Hi - my name is Tim Malone and I'm a developer in Visual Studio, working on T4. I began my time at Microsoft in the summer of 2010 as in intern working on what would eventually become the new "Debug T4 Template" feature in Visual Studio 2012 (described here). I'd like to expand a bit more on how we engineered this feature, specifically in regard to one of the improvements we've made to it for Visual Studio 2012 Update 1 and 2.

While previously a process for debugging a misbehaving template existed, it was not intuitive and somewhat of a hassle (requiring multiple instances of Visual Studio). Our intent was to remedy this situation and we approached it with two primary goals in mind

  1. make the ability to debug a template easily accessible and
  2. reproduce template behavior identical to that of the template running as usual in Visual Studio.

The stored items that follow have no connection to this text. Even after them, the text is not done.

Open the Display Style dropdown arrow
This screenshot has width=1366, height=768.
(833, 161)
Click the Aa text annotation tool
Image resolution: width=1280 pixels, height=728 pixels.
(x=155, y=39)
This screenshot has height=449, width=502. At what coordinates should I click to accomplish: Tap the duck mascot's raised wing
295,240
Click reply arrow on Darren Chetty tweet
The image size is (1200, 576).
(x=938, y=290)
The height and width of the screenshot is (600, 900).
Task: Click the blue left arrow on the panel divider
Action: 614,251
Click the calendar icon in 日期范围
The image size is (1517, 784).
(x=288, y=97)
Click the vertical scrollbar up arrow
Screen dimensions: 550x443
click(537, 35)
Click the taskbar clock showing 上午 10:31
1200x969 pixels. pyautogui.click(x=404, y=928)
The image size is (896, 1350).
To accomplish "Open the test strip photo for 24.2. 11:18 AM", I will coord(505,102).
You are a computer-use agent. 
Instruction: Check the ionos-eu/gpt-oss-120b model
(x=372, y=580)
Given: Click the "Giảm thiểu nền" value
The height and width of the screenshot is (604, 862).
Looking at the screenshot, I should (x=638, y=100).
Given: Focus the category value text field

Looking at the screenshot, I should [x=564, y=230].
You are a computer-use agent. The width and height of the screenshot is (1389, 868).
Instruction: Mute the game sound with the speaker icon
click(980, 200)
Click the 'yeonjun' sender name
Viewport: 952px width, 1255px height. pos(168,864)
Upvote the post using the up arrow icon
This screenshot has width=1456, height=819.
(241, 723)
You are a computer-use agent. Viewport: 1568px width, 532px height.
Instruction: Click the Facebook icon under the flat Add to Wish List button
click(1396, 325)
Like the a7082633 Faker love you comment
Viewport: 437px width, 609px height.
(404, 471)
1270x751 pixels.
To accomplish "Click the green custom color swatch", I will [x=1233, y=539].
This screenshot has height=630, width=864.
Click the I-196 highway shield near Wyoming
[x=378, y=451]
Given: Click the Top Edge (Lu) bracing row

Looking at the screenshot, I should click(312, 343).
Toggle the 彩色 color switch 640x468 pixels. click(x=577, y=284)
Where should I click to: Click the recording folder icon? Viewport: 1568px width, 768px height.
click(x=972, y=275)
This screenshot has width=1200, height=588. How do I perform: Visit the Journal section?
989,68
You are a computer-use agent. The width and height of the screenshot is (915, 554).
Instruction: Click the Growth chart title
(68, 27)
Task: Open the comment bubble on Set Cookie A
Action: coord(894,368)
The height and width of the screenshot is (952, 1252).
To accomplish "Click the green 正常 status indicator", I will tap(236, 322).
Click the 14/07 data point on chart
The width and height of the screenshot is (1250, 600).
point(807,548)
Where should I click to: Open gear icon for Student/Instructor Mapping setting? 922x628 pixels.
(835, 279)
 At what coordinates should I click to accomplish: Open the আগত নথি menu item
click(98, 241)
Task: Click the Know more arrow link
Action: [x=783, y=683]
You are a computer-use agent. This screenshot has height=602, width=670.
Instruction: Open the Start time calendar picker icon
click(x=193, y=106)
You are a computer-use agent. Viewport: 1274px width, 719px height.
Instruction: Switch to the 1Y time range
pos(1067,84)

Unfortunately, there are cases where those goals are at odds with one another. T4 templates currently run within the Visual Studio process confined to their own AppDomain. However, the Visual Studio debugger needs a process to attach to, and asking it to debug itself clearly doesn’t make much sense! So we needed an external process for hosting template execution when debugging a template which, short of spinning up an entire second Visual Studio, brings with it some challenges in ensuring identical behavior in this new environment.

For simple templates - ones that aren't host-specific - there are unlikely to be any differences in behavior. Host-specific templates, though, particularly those using the Visual Studio automation object (or DTE) can find themselves very aware of these differences. Two specific issues we ran into were Visual Studio being busy with user interaction during calls made from our hosting process to the DTE and casts of COM objects not getting translated into the proper QueryInterface call after going through the .NET Remoting boundary across processes. Neither of these could occur on a template running inside Visual Studio, yet they would reproduce when attempting to debug the following template:

<#@ template hostspecific="true" language="C#" #>
<#@ assembly name="Microsoft.VisualStudio.Shell.Interop.8.0" #>
<#@ assembly name="EnvDTE" #>
<#@ import namespace="Microsoft.VisualStudio.Shell.Interop" #>
<#@ import namespace="Microsoft.VisualStudio.TextTemplating" #>
<#@ output extension=".txt" #>
<#
EnvDTE.DTE dte = ((IServiceProvider)Host).GetService(typeof(SDTE)) as EnvDTE.DTE;
EnvDTE.ProjectItem templateItem = dte.Solution.FindProjectItem(Host.TemplateFile);
foreach (EnvDTE.ProjectItem projectItem in templateItem.ContainingProject.ProjectItems)
{
#><#= projectItem.Name #><#
}
#>

This was an important scenario to us as many useful templates make heavy use of these features such as the templates packaged with Entity Framework and the T4Toolbox. We were able to solve the first by ensuring the template generation was initiated on its own STA thread. The second issue required us to intercept the call to obtain the DTE using a custom proxy in the host process and switch to COM remoting instead of marshaling via .NET remoting.

OK, now you’ve probably learned more than you ever thought you wanted to know about how T4 debugging works!  We hope you’ll find these improvements to T4 let you have a great experience debugging a wide range of templates with Visual Studio 2012 Update 1 and 2.